The fact is many places we turn for insight about the future are wrong.  The irony is that most people – whether advisor or investor – instinctively know not to trust the soothsayers on CNBC commercials  or the fulminating blogger listing the 10 hottest stocks of 2013.

Yet we listen anyway, discounting what they say almost automatically.  Then in a quiet moment, their perspective delivered with the Super Bowl-like confidence starts whispering:

“You should seriously consider my firm’s top 10 ideas for 2013.”

The more famous the prognosticator, the more likely it will stick in your head.

World Domination – No Problem
A recent study by two UK professors confirmed just how wrong the experts can be when it comes to investing.

Their survey of U.S. fund managers concluded that “excessive levels of overconfidence interfere with sound investment decision-making and thereby diminish future investment returns.” The headline in the Financial Times said it all:Beware the dangers of overinflated egos.

Since you’re probably as sick as we are of reading predictions for 2013 from the cocksure, the Wealth Consigliere simply won’t go there.

In our view, there are two types of blogs – those that make predictions and those that stick to the facts.   We’ll stay firmly in the second camp.

Nobody knows what will happen in the financial markets or anywhere else for that matter. That’s true, whether you’re managing wealth yourself or for your clients.

Death & Taxes
However, one thing we do know with absolutely certainty in 2013:  Taxes are going up. Way up.

Federal incomes taxes are rising. Capital gains and dividend tax rates are reaching skyward. If you live in California, state taxes are at escape velocity.  All of these increases are fact.

Depending on your income bracket, that can translate into real money and could have a much larger impact on your net worth than a prognosticator’s  “top picks”.  Tax planning is not as sexy as "picking stocks" but in 2013 it can be much more satsifying.

Seek Advice
What should you do?

We’re not advocating Phil Mickelson’s move out of the California to protest the Golden State’s accelerating tax burden. But we do advocate spending time with your advisors – your wealth manager as well as your accountant, tax attorney or estate planner.

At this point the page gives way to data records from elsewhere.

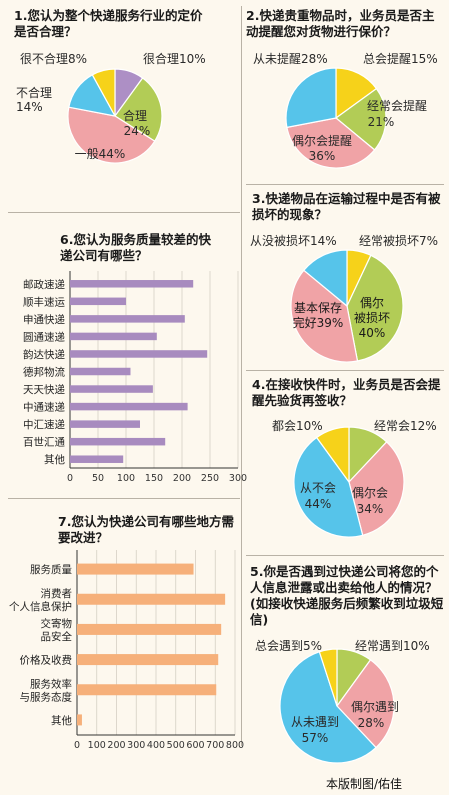 The width and height of the screenshot is (449, 795). Describe the element at coordinates (138, 131) in the screenshot. I see `q1-value-1: 24%` at that location.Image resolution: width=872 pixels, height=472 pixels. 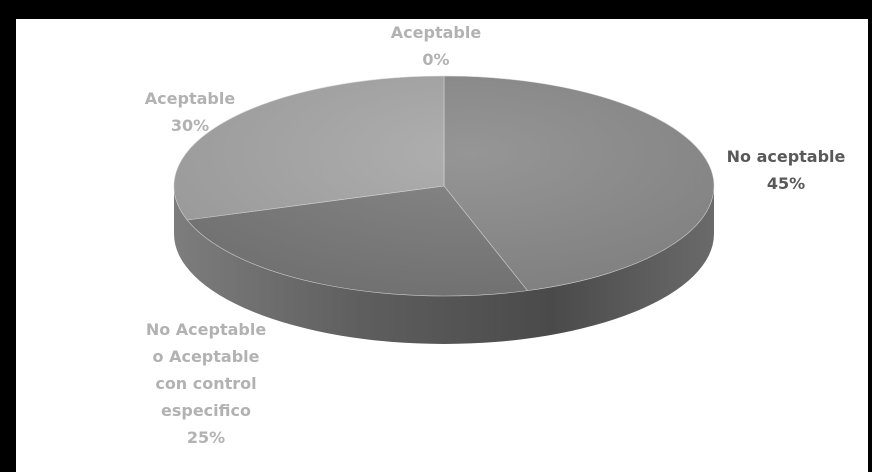 I want to click on data-label-2-name: con control, so click(x=206, y=384).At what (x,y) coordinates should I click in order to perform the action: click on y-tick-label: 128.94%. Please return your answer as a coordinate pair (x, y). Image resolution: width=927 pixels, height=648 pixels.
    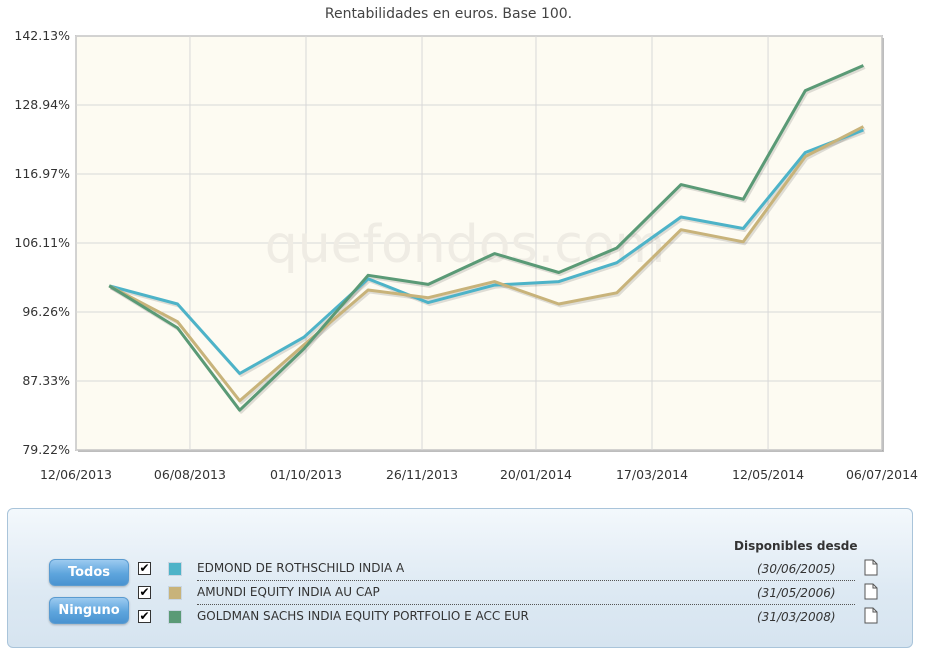
    Looking at the image, I should click on (42, 104).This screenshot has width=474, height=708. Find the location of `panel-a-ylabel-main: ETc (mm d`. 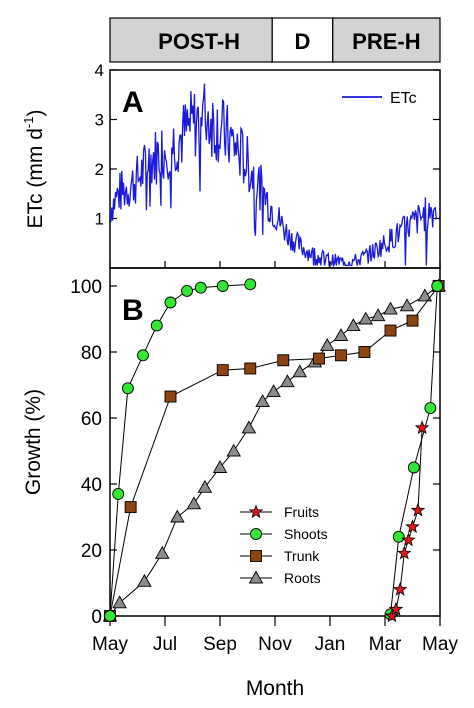

panel-a-ylabel-main: ETc (mm d is located at coordinates (36, 178).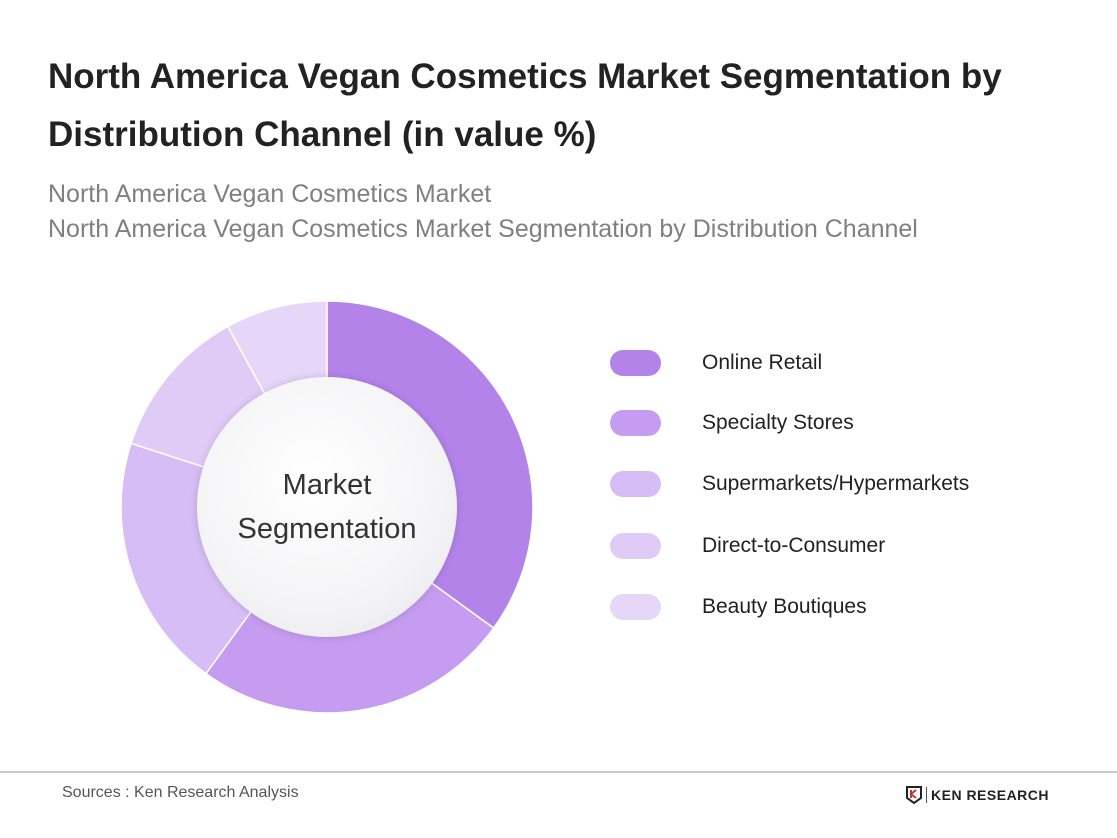 The height and width of the screenshot is (838, 1117). I want to click on footer-divider, so click(558, 772).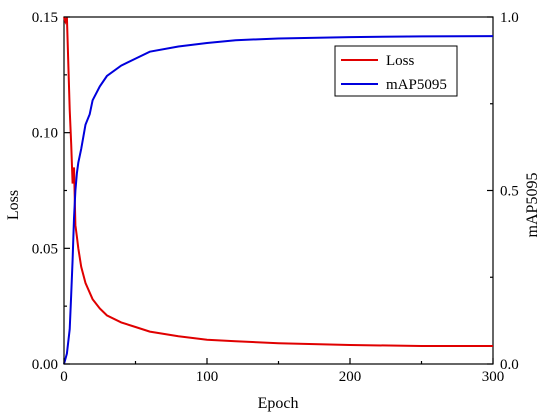 This screenshot has height=418, width=550. Describe the element at coordinates (45, 249) in the screenshot. I see `y-left-tick-label: 0.05` at that location.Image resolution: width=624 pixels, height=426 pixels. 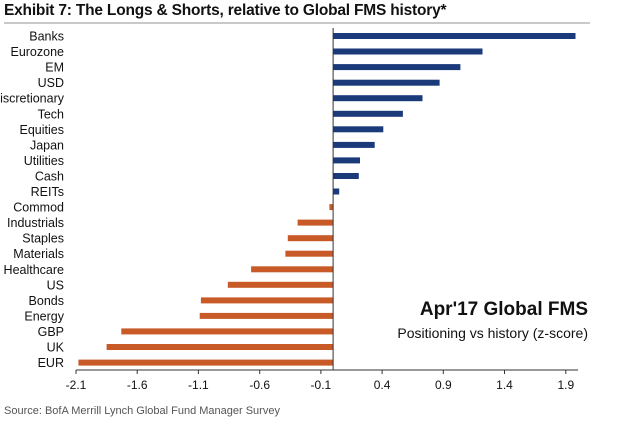 What do you see at coordinates (378, 98) in the screenshot?
I see `bar-discretionary` at bounding box center [378, 98].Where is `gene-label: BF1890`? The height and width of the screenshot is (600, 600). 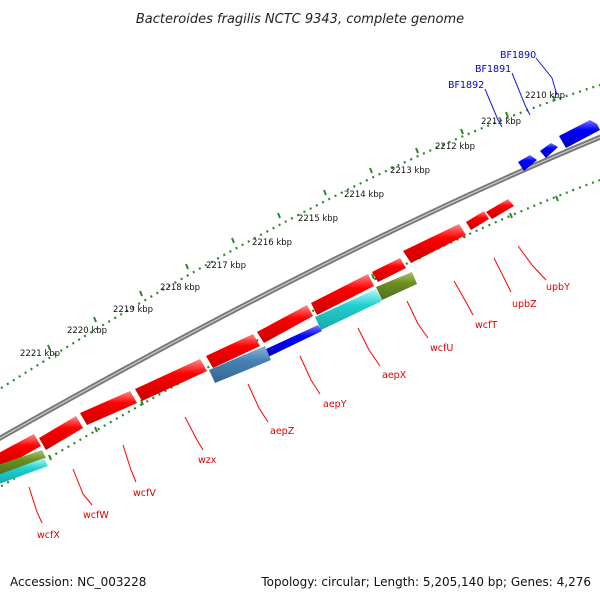
gene-label: BF1890 is located at coordinates (518, 56).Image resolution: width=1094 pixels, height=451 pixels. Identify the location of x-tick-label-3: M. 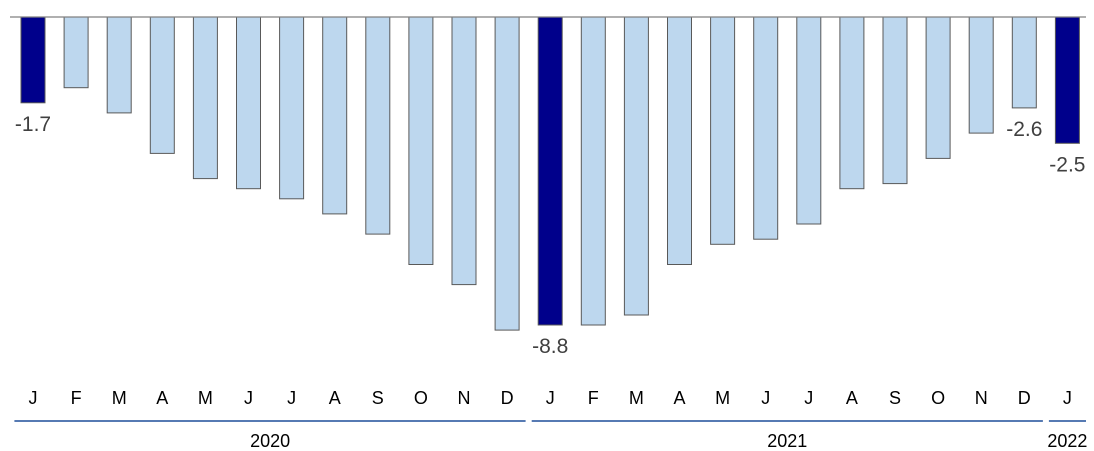
(120, 398).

If ever there was a time to structure wealth appropriately for tax purposes, it’s now. With a slew of taxes hitting at once, one of the smartest moves you can make is managing your tax liability. Finding an advisor who is knowledgable on the new tax law is a better use of your time than looking for an advsior that can select the best investments for 2013.

There is an old adage that those who can’t do - teach. We’d like to add to that: People that can’t invest - make predictions.